START DATA FOR THE TASK
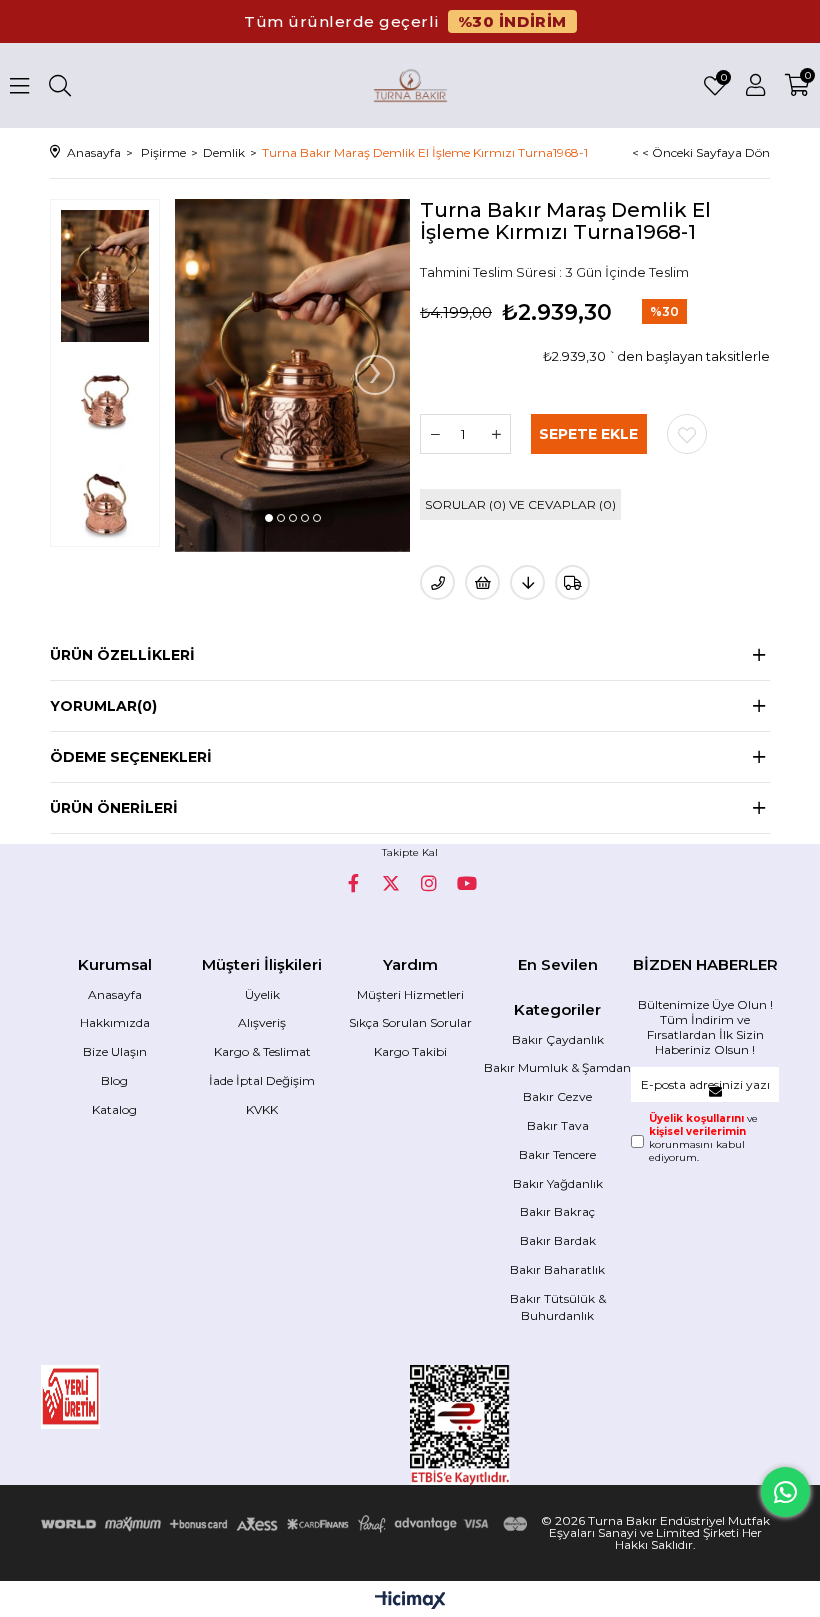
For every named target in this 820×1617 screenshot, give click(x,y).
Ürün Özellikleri (122, 655)
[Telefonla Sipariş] (437, 582)
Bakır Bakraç (557, 1211)
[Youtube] (467, 883)
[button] (269, 518)
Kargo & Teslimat (262, 1051)
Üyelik (262, 994)
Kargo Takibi (410, 1051)
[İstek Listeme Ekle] (482, 582)
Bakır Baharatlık (557, 1269)
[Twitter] (391, 883)
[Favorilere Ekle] (687, 434)
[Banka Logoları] (287, 1523)
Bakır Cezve (557, 1096)
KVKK (262, 1109)
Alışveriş (262, 1022)
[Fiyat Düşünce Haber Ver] (527, 582)
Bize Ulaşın (115, 1051)
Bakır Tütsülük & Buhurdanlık (558, 1307)
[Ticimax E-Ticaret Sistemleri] (410, 1601)
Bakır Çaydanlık (558, 1039)
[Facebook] (353, 883)
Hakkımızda (115, 1022)
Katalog (114, 1109)
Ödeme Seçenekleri (131, 757)
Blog (114, 1080)
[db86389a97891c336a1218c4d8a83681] (115, 1396)
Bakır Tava (558, 1125)
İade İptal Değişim (262, 1080)
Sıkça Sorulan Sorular (410, 1022)
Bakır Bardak (558, 1240)
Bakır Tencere (557, 1154)
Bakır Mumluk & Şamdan (557, 1067)
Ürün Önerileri (114, 808)
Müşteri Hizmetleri (410, 994)
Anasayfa (115, 994)
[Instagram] (429, 883)
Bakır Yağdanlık (558, 1183)
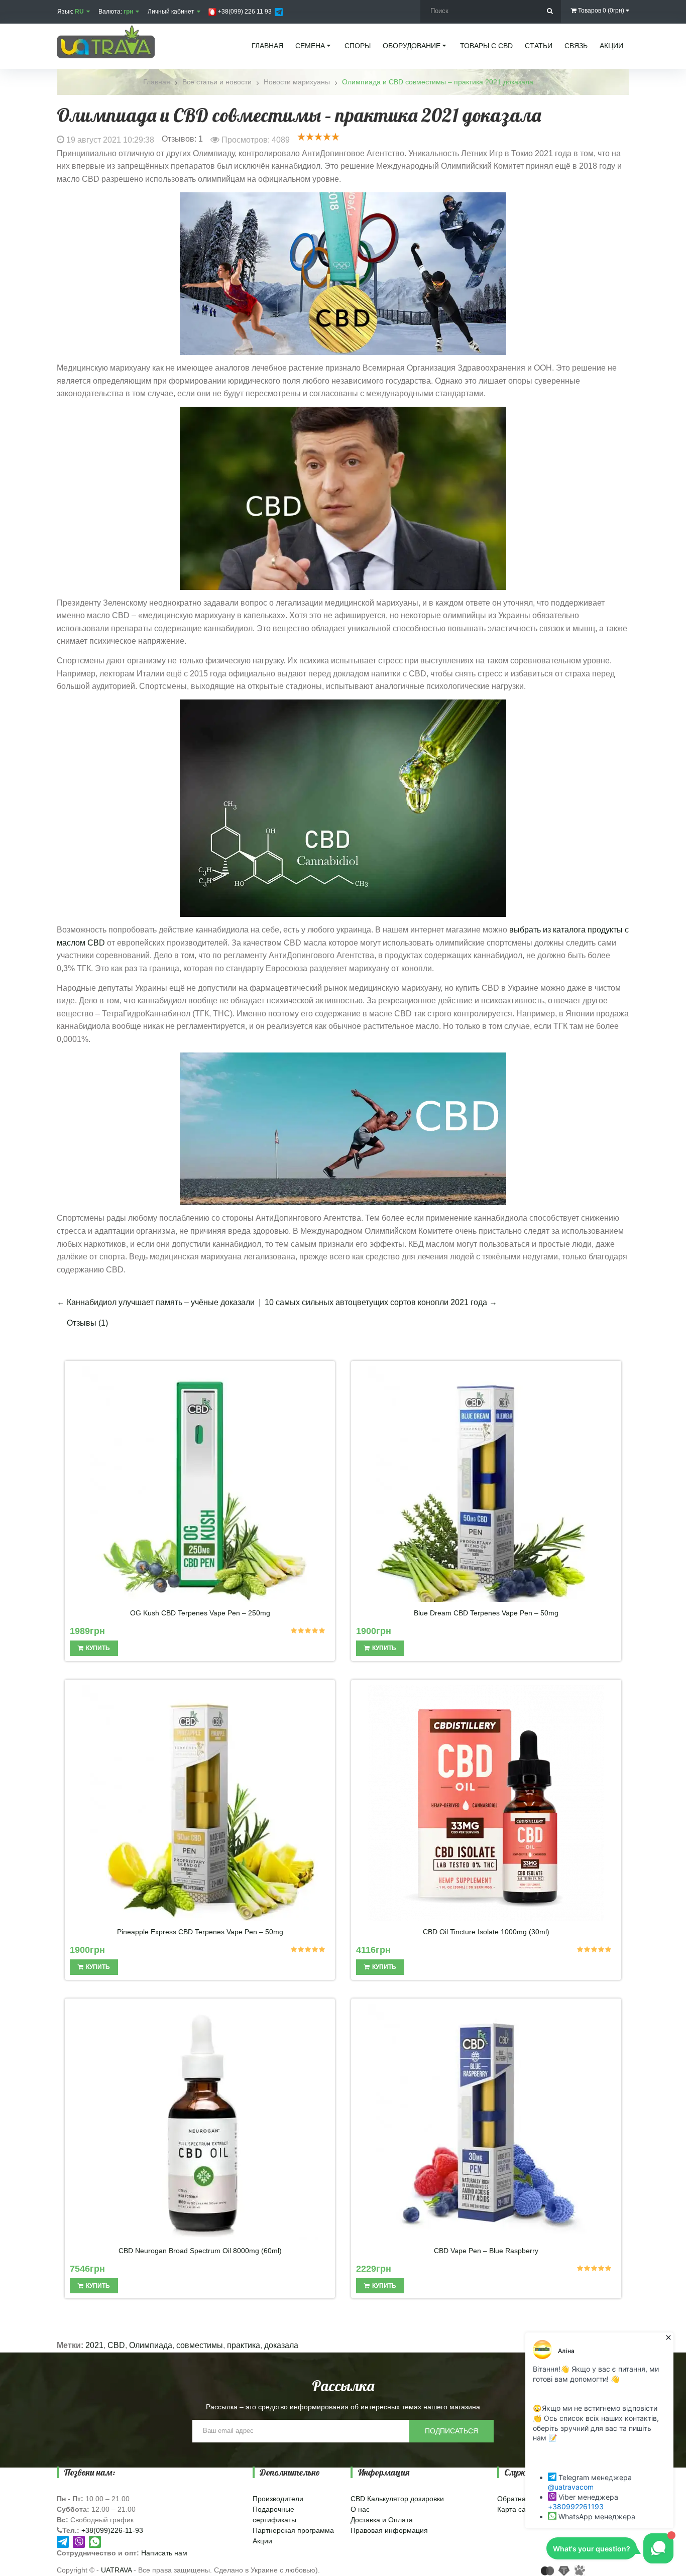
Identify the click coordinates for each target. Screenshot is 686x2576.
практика (243, 2345)
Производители (278, 2499)
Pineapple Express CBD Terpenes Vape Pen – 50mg (200, 1932)
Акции (262, 2541)
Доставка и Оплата (382, 2520)
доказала (281, 2345)
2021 (94, 2345)
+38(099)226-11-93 (112, 2530)
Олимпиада (150, 2345)
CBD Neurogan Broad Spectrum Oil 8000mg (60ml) (200, 2251)
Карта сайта (517, 2509)
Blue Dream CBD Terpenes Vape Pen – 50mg (486, 1613)
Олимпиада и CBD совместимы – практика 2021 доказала (437, 82)
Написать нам (164, 2553)
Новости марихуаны (297, 82)
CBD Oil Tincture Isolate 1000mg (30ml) (486, 1932)
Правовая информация (389, 2530)
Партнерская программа (293, 2530)
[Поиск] (549, 11)
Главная (156, 82)
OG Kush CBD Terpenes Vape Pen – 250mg (200, 1613)
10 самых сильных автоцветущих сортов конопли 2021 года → (381, 1302)
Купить (98, 1648)
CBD (116, 2345)
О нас (360, 2509)
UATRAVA (116, 2570)
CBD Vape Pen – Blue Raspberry (486, 2251)
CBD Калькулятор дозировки (397, 2499)
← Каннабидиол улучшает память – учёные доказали (156, 1302)
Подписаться (451, 2431)
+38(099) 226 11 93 (244, 11)
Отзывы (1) (87, 1323)
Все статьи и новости (217, 82)
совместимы (199, 2345)
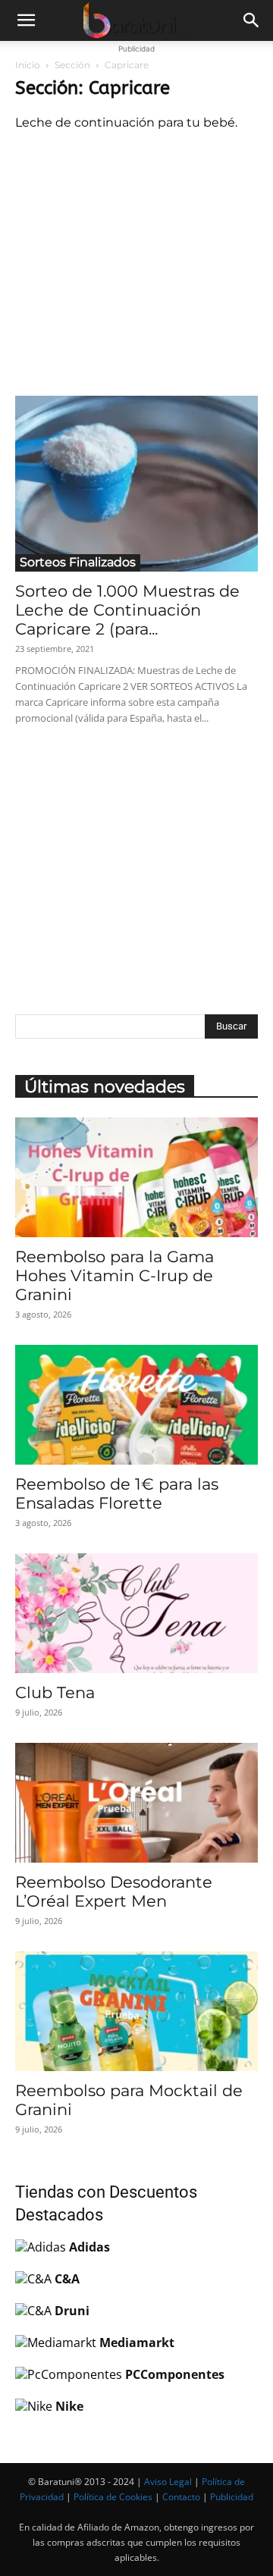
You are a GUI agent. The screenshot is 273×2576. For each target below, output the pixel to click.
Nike (69, 2406)
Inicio (27, 65)
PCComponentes (174, 2374)
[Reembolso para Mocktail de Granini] (136, 2011)
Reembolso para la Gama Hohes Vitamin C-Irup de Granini (114, 1275)
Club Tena (55, 1692)
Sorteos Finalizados (78, 562)
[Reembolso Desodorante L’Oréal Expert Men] (136, 1803)
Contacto (181, 2496)
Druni (72, 2310)
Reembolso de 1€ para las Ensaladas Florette (116, 1493)
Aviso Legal (168, 2481)
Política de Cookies (113, 2496)
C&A (67, 2278)
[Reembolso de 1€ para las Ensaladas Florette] (136, 1405)
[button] (26, 20)
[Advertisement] (136, 260)
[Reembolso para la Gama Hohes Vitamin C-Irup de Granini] (136, 1177)
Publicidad (231, 2496)
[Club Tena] (136, 1613)
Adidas (89, 2247)
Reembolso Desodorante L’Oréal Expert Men (113, 1891)
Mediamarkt (136, 2342)
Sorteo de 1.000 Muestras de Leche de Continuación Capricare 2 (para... (127, 609)
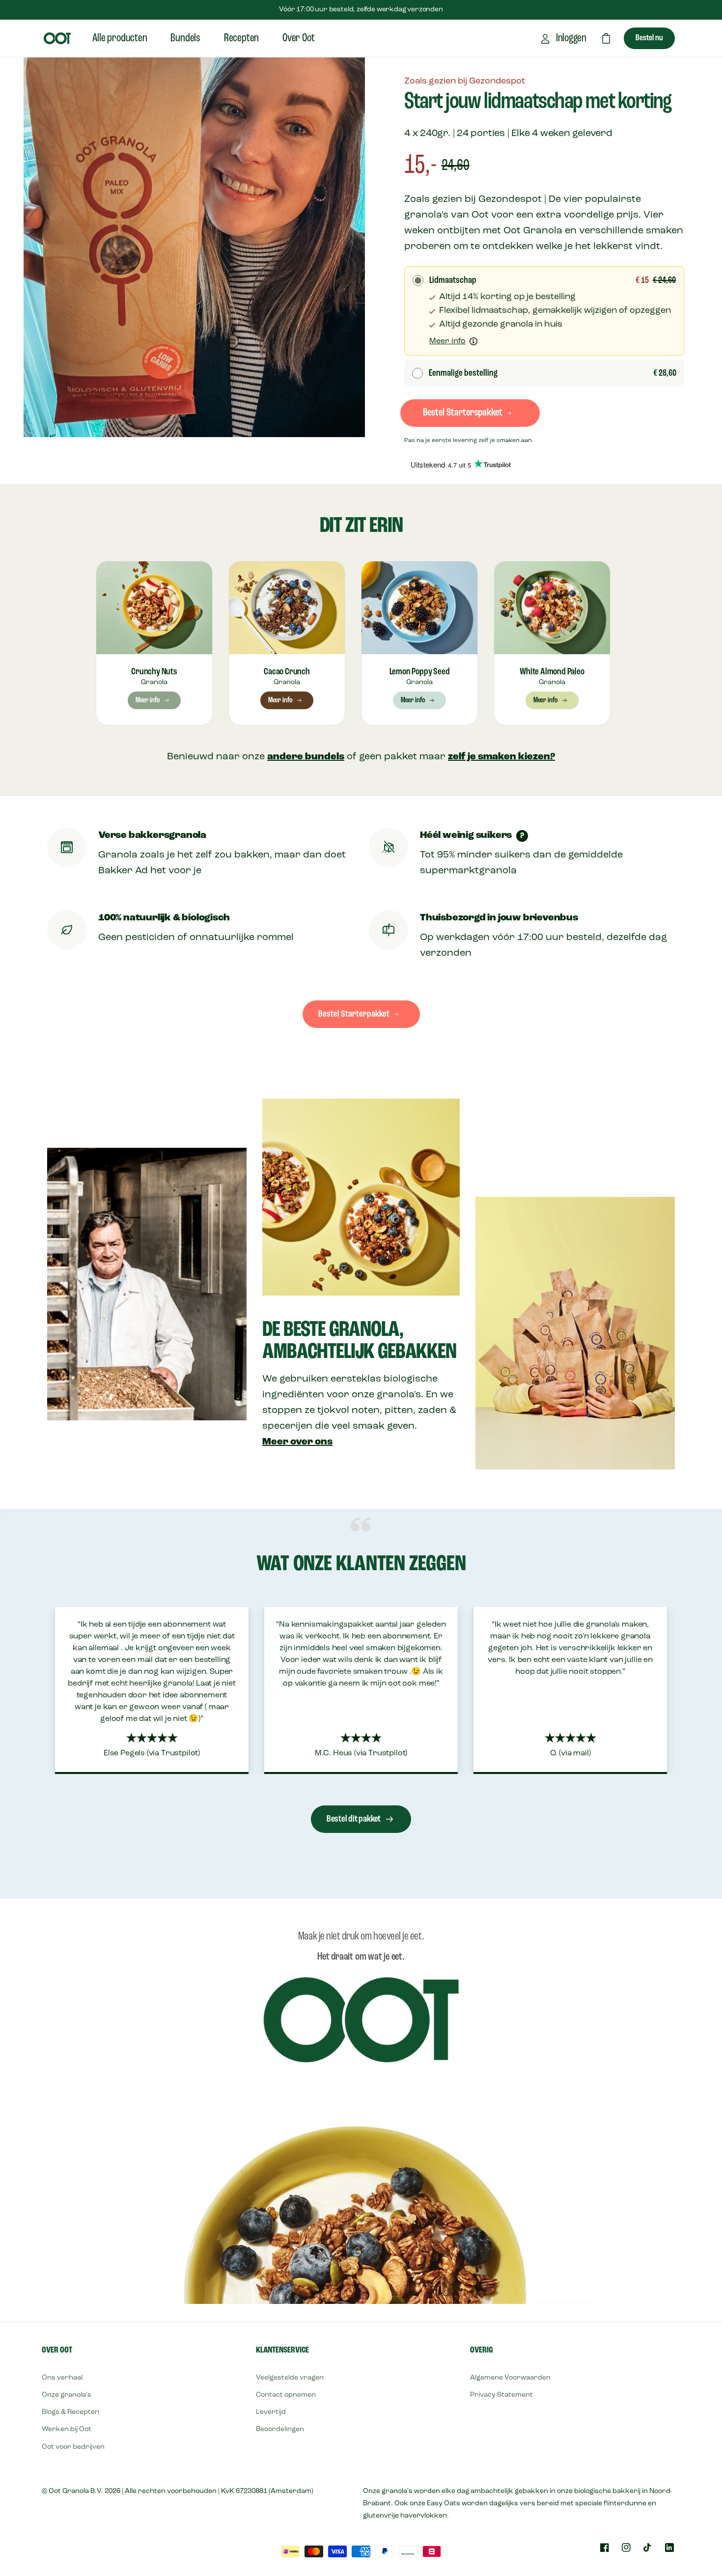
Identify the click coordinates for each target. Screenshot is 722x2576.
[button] (606, 38)
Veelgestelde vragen (290, 2378)
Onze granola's (66, 2395)
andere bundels (305, 757)
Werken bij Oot (66, 2429)
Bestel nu (649, 38)
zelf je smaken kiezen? (501, 757)
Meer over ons (297, 1442)
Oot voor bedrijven (73, 2447)
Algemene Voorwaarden (510, 2378)
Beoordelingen (280, 2429)
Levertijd (271, 2412)
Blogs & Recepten (70, 2412)
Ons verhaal (62, 2378)
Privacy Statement (501, 2395)
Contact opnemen (286, 2395)
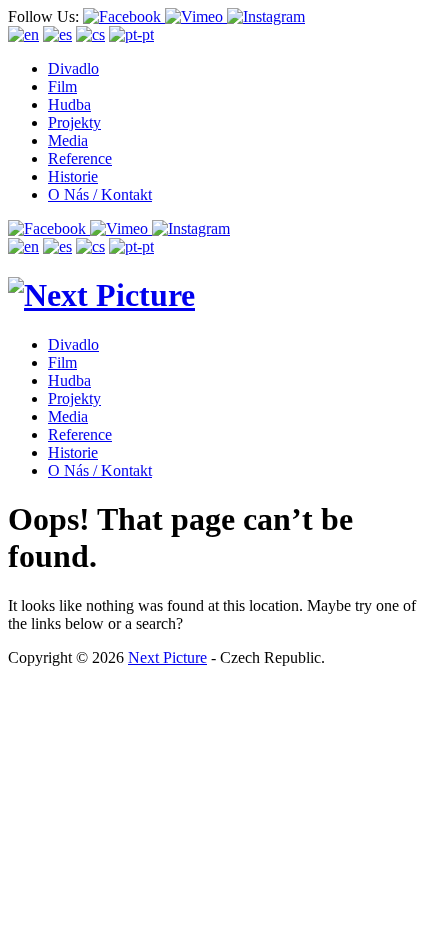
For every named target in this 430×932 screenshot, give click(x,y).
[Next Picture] (101, 295)
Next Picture (167, 657)
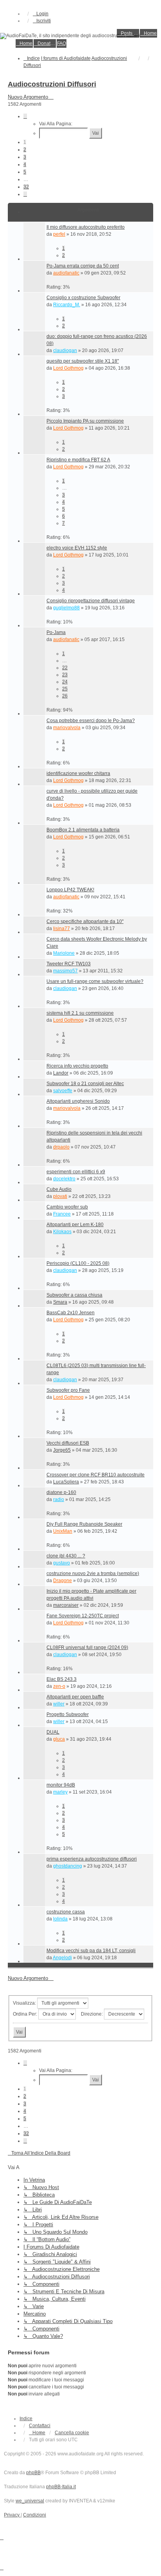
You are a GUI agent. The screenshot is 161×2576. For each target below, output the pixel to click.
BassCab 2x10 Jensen (71, 1312)
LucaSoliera (66, 1482)
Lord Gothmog (68, 368)
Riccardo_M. (66, 304)
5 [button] (24, 172)
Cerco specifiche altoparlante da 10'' (85, 921)
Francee (62, 1214)
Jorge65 (62, 1450)
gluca (59, 1739)
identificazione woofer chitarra (78, 773)
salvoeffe (62, 1090)
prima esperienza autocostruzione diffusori (92, 1859)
END DATA FOR THE TASK
TASK TO COMPLETE: Write out the records above exactly as they stand, leaving out every picture.

WRITTEN RESPONSE:
For every named target in this 820×1617 screenshot, give click(x,y).
Ürün Özellikleri (122, 655)
[Telefonla Sipariş] (437, 582)
Bakır Bakraç (557, 1211)
[Youtube] (467, 883)
[button] (269, 518)
Kargo & Teslimat (262, 1051)
Üyelik (262, 994)
Kargo Takibi (410, 1051)
[İstek Listeme Ekle] (482, 582)
Bakır Baharatlık (557, 1269)
[Twitter] (391, 883)
[Favorilere Ekle] (687, 434)
[Banka Logoları] (287, 1523)
Bakır Cezve (557, 1096)
KVKK (262, 1109)
Alışveriş (262, 1022)
[Fiyat Düşünce Haber Ver] (527, 582)
Bize Ulaşın (115, 1051)
Bakır Tütsülük & Buhurdanlık (558, 1307)
[Ticimax E-Ticaret Sistemleri] (410, 1601)
Bakır Çaydanlık (558, 1039)
[Facebook] (353, 883)
Hakkımızda (115, 1022)
Katalog (114, 1109)
Ödeme Seçenekleri (131, 757)
Blog (114, 1080)
[db86389a97891c336a1218c4d8a83681] (115, 1396)
Bakır Tava (558, 1125)
İade İptal Değişim (262, 1080)
Sıkça Sorulan Sorular (410, 1022)
Bakır Bardak (558, 1240)
Bakır Tencere (557, 1154)
Bakır Mumluk & Şamdan (557, 1067)
Ürün Önerileri (114, 808)
Müşteri Hizmetleri (410, 994)
Anasayfa (115, 994)
[Instagram] (429, 883)
Bakır Yağdanlık (558, 1183)
Identify the click coordinates for each target. Screenshot is 686x2576.
практика (243, 2345)
Производители (278, 2499)
Pineapple Express CBD Terpenes Vape Pen – 50mg (200, 1932)
Акции (262, 2541)
Доставка и Оплата (382, 2520)
доказала (281, 2345)
2021 (94, 2345)
+38(099)226-11-93 (112, 2530)
Олимпиада (150, 2345)
CBD Neurogan Broad Spectrum Oil 8000mg (60ml) (200, 2251)
Карта сайта (517, 2509)
Blue Dream CBD Terpenes Vape Pen – 50mg (486, 1613)
Олимпиада и CBD совместимы – практика 2021 доказала (437, 82)
Написать нам (164, 2553)
Новости марихуаны (297, 82)
CBD Oil Tincture Isolate 1000mg (30ml) (486, 1932)
Правовая информация (389, 2530)
Партнерская программа (293, 2530)
[Поиск] (549, 11)
Главная (156, 82)
OG Kush CBD Terpenes Vape Pen – 250mg (200, 1613)
10 самых сильных автоцветущих сортов конопли 2021 года → (381, 1302)
Купить (98, 1648)
CBD (116, 2345)
О нас (360, 2509)
UATRAVA (116, 2570)
CBD Vape Pen – Blue Raspberry (486, 2251)
CBD Калькулятор дозировки (397, 2499)
← Каннабидиол улучшает память – учёные доказали (156, 1302)
Подписаться (451, 2431)
+38(099) 226 11 93 (244, 11)
Отзывы (1) (87, 1323)
Все статьи и новости (217, 82)
совместимы (199, 2345)
You are a GUI agent. The screenshot is 273×2576. For each target below, output the pixel to click.
Nike (69, 2406)
Inicio (27, 65)
PCComponentes (174, 2374)
[Reembolso para Mocktail de Granini] (136, 2011)
Reembolso para la Gama Hohes Vitamin C-Irup de Granini (114, 1275)
Club Tena (55, 1692)
Sorteos Finalizados (78, 562)
[Reembolso Desodorante L’Oréal Expert Men] (136, 1803)
Contacto (181, 2496)
Druni (72, 2310)
Reembolso de 1€ para las Ensaladas Florette (116, 1493)
Aviso Legal (168, 2481)
Política de Cookies (113, 2496)
C&A (67, 2278)
[Reembolso de 1€ para las Ensaladas Florette] (136, 1405)
[button] (26, 20)
[Advertisement] (136, 260)
[Reembolso para la Gama Hohes Vitamin C-Irup de Granini] (136, 1177)
Publicidad (231, 2496)
[Club Tena] (136, 1613)
Adidas (89, 2247)
Reembolso Desodorante L’Oréal Expert Men (113, 1891)
Mediamarkt (136, 2342)
Sorteo de 1.000 Muestras de Leche de Continuación Capricare 2 (para... (127, 609)
Identify the click coordinates for each target. Screenshot is 722x2576.
[button] (606, 38)
Veelgestelde vragen (290, 2378)
Onze granola's (66, 2395)
andere bundels (305, 757)
Werken bij Oot (66, 2429)
Bestel nu (649, 38)
zelf je smaken kiezen? (501, 757)
Meer over ons (297, 1442)
Oot voor bedrijven (73, 2447)
Algemene Voorwaarden (510, 2378)
Beoordelingen (280, 2429)
Levertijd (271, 2412)
Blogs & Recepten (70, 2412)
Ons verhaal (62, 2378)
Privacy Statement (501, 2395)
Contact opnemen (286, 2395)
For every named target in this 430×932 screenshot, give click(x,y).
[Next Picture] (101, 295)
Next Picture (167, 657)
You are a GUI agent. The screenshot is 161×2576. For each target below, output the pixel to click.
BassCab 2x10 Jensen (71, 1312)
LucaSoliera (66, 1482)
Lord Gothmog (68, 368)
Riccardo_M. (66, 304)
5 [button] (24, 172)
Cerco specifiche altoparlante da 10'' (85, 921)
Francee (62, 1214)
Jorge65 (62, 1450)
gluca (59, 1739)
identificazione woofer chitarra (78, 773)
salvoeffe (62, 1090)
prima esperienza autocostruzione diffusori (92, 1859)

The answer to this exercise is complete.